In Mishneh Torah, Levirate Marriage and Release, Rambam explores the limits of self-serving testimony. When a husband claims, "I have sons," he is believed because he could have achieved the same result (freeing his wife) via a legal divorce. This is the principle of migo—a "better argument." If you were going to lie to reach a goal, you’d pick the path of least resistance. If you chose a harder path, your word is likely true.

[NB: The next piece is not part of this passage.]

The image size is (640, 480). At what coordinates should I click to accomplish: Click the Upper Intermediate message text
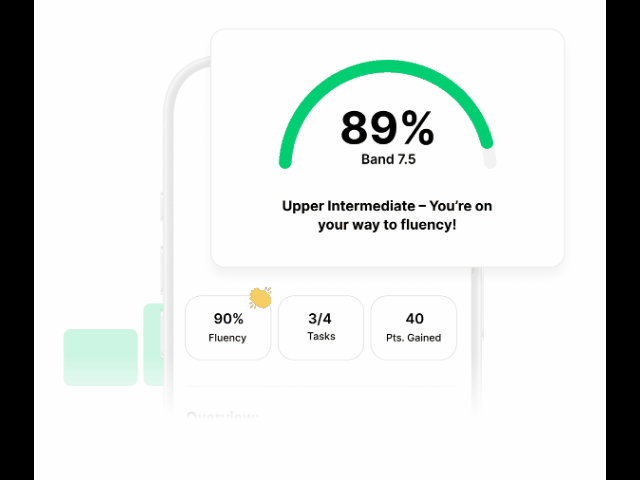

However, when a husband claims, "I have brothers," he is rejected. Why? Because the court suspects he is manufacturing a restriction to control his wife’s fate after he is gone. The founder dilemma is this: Are you providing data to clarify the company’s future, or are you constructing a "prevailing presumption" to trap the company in a specific, founder-centric reality? When your incentives align with the truth, you have migo; when they create barriers for others, you have a conflict of interest that your board must ignore.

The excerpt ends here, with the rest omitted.